* Task description *
Write out verbatim the part of the material below that opens with the line containing "The image size is (1456, 819)." and closes with the line containing "Action: (x=135, y=504)", including both of those lines. Leave the pictures out.

* Record set *
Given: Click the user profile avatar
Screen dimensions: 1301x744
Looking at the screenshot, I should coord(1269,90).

* * *

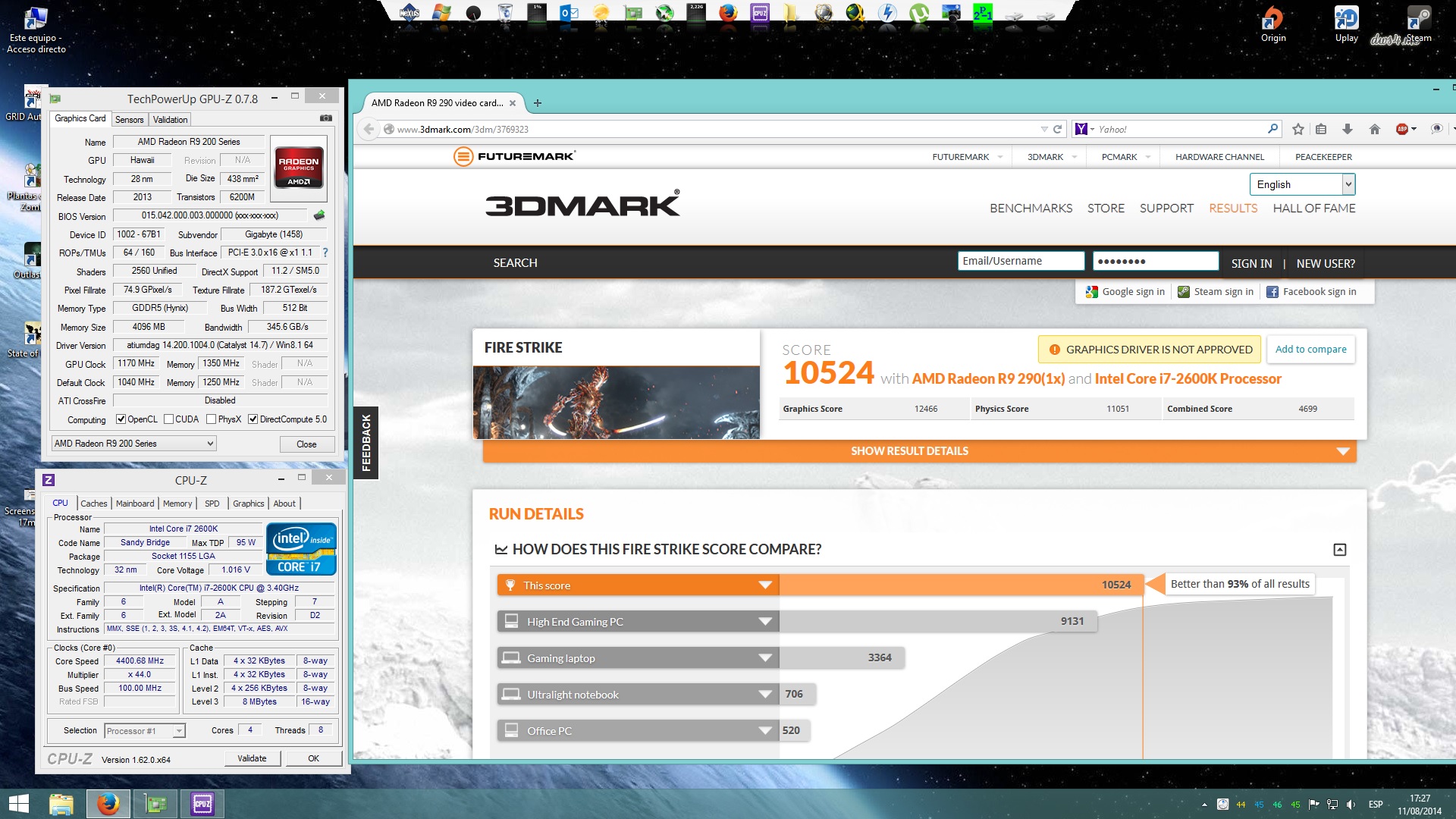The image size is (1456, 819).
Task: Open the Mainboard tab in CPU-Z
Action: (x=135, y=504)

* * *

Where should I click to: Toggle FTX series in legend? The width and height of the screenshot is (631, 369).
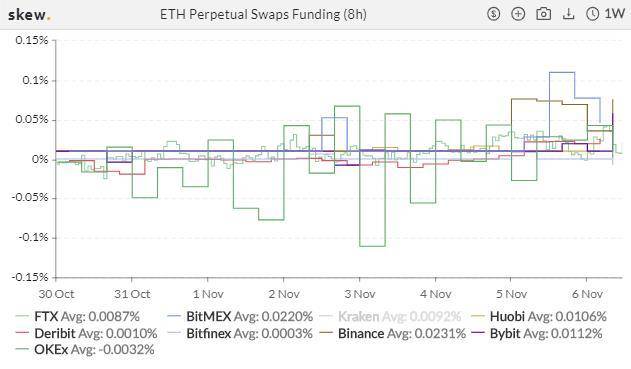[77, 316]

* Response for this exercise *
The image size is (1456, 819).
Task: Open the Mainboard tab in CPU-Z
Action: (x=135, y=504)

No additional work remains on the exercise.